Virginia Gov. Mark R. Warner is seeking a higher national profile after his victory in the state's bitter tax and budget fight and has begun to preach a message of fiscal responsibility and political moderation to an audience beyond the commonwealth.
For more than a year, Warner (D) has resisted overtures to join the national political discussion, saying he was "focused 24/7" on the tax debate. During the drawn-out 2004 General Assembly session, he canceled appearances outside Virginia and shunned the spotlight that often accompanies being the governor of a state near Washington.
This summer promises to be different.
On Tuesday, Warner addressed state treasurers from across the nation, warning that their governments, like Virginia's, must confront what he called the "economic hangover" after the excesses of the late 1990s boom.
Last week, Warner began touting the success of his tax proposals to the editorial boards of national news organizations outside Virginia. And early next month, the governor will travel to Asia for a long-delayed international trade mission.
But perhaps the most significant change for the governor will come in July, when he becomes chairman of the National Governors Association. From that perch, Warner will speak for the nation's governors, emphasizing economic responsibility and education policy.
"He has wisely focused on his day job," said Bruce Reed, executive director of the Democratic Leadership Council. "Now he's got a great story to tell."
Chairing the governors association will offer Warner the opportunity to tell that story to a much wider audience, said Larry Sabato, director of the Center for Politics at the University of Virginia.
"It's a great position," Sabato said. "They get to have a national audience. They are the ones going to the White House, traveling around the country. He's got one and a half years left on his term. He can spend that year and a half talking about what he has achieved and setting the stage for a future political career."
That future could include running for the U.S. Senate in 2006 or 2008. Warner has been mentioned as a long shot to be the running mate of Sen. John F. Kerry (Mass.), the presumptive Democratic nominee for president. The governor also could be asked to join Kerry's Cabinet should Kerry win.
Warner, who cannot succeed himself as governor, still declines to talk about his political future. He insists that he has more to accomplish in Virginia.
"There's no time to take a breath," he said after the Tuesday speech. "There's only 20 months left. If we're going to push educational change and government reform, it's going to be full tilt from now until January 2006."
At the same time, he said, the story of how a Democratic governor in a Republican state passes a tax increase is "an important one to tell. A number of my colleagues from both parties have called to say: 'How'd you do that?' "
Steven J. Kantor, a private investment manager who advises Virginia and many other states, said his other clients have expressed deep curiosity about the outcome of Virginia's tax debate.
Virginia approved a $1.5 billion tax increase this month on the strength of a Warner-assembled coalition of business leaders, moderate Republicans in the House and Senate and interest groups that benefit from increased spending.
"There's a great deal of interest in the financial community and state governments," Kantor said. "Was it something that was only in Virginia?

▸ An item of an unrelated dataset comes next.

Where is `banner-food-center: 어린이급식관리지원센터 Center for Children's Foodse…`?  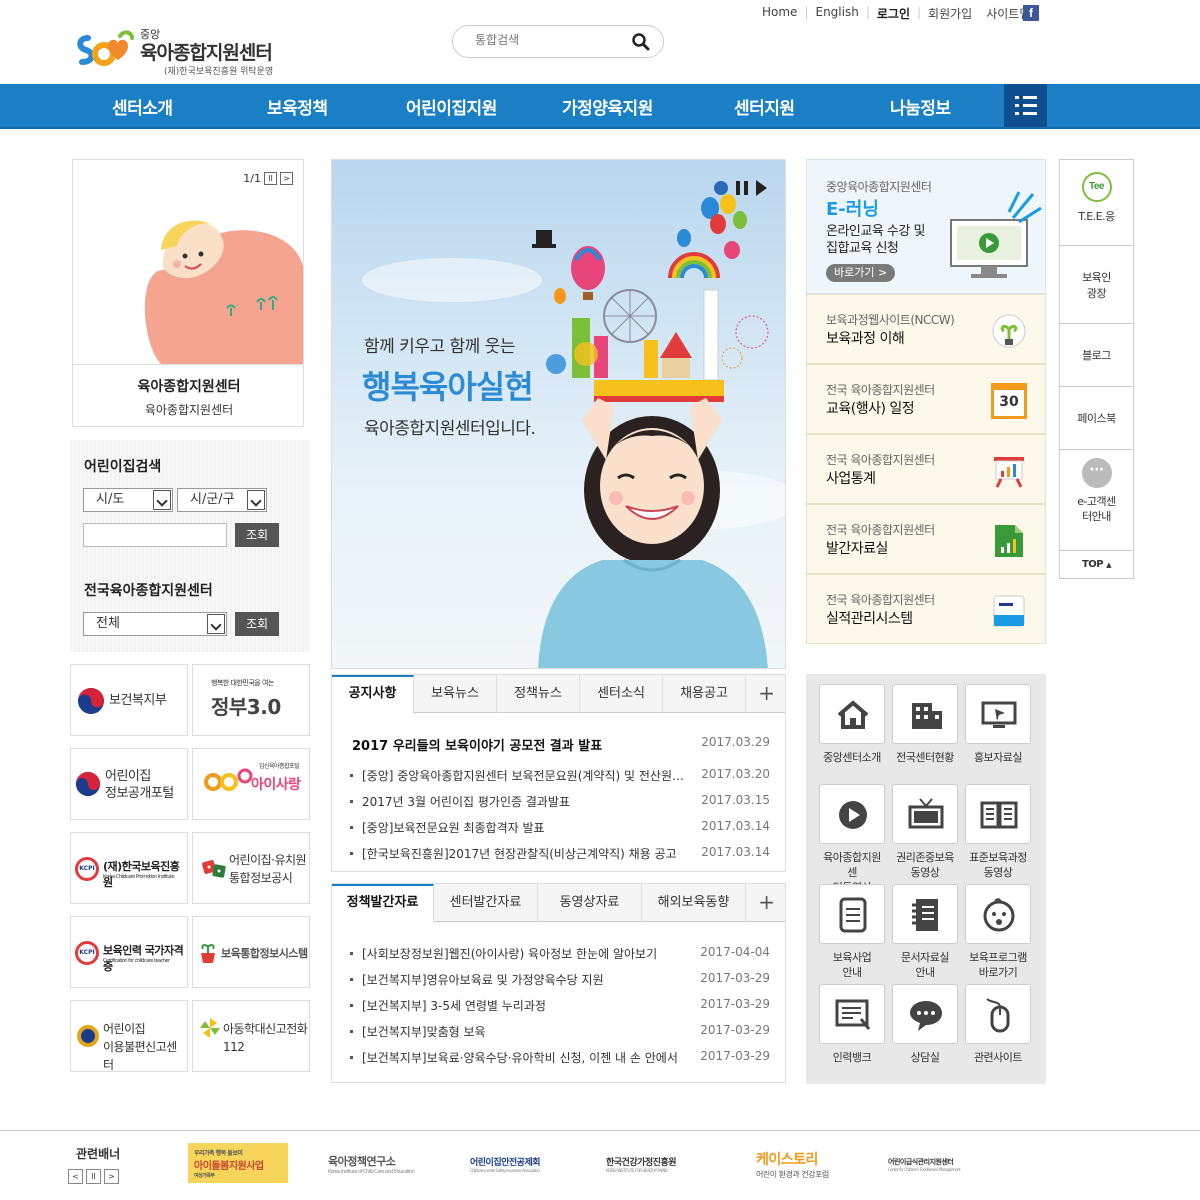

The perfect storm? Or can it be replicated?"
Nationally, politicians have begun to again take notice of Warner, who had dropped off the national radar since a 2001 campaign in which he successfully courted NASCAR fans and Alexandria liberals alike.
"People first watched him by the way he won the race in '01 -- an incredible, aggressive urban and rural campaign," said B.J. Thornberry, executive director of the Democratic Governors' Association. Now, she said, Warner has become "one of the premier, can-do, get-it-done governors."
Idaho Gov. Dirk Kempthorne (R), the National Governors Association chairman, has high praise for Warner. Like Virginia's governor, Kempthorne recently won a bruising battle to increase his state's sales tax.
"He is regarded as someone of high intellect," Kempthorne said of Warner, adding that Virginia's tax battle demonstrates the governor's "tenacity and conviction."
Warner's tax-increase push also is catching the attention of anti-tax activists, who have said they view Warner's model of politics as a threat.
Stephen Moore, the national president of the Club for Growth, has said Virginia's legislature missed an opportunity to "drive a stake through the heart of Mark Warner." Moore said conservatives need to watch out for the governor.
"I think he's a dangerous character and he's a fraud," Moore said. "This is a guy who swore on a stack of Bibles when he ran for governor that he wasn't going to raise taxes."
Warner aides take Moore's criticism as a badge of honor. They said Warner will continue to increase his visibility nationally, though not in overtly partisan ways. The businessman-turned-governor rarely appears on Sunday morning talk shows, and he dislikes overly partisan events. In February, when a group of Democratic governors held a news conference to bash President Bush, Warner was noticeably absent.
But that approach could change. Mary A. "Mame" Reiley, the head of Warner's political action committee, said the governor plans to hold a fundraiser with Kerry in mid-July in Virginia. And a week later, Warner will lead his state's delegation to the Democratic National Convention in Boston.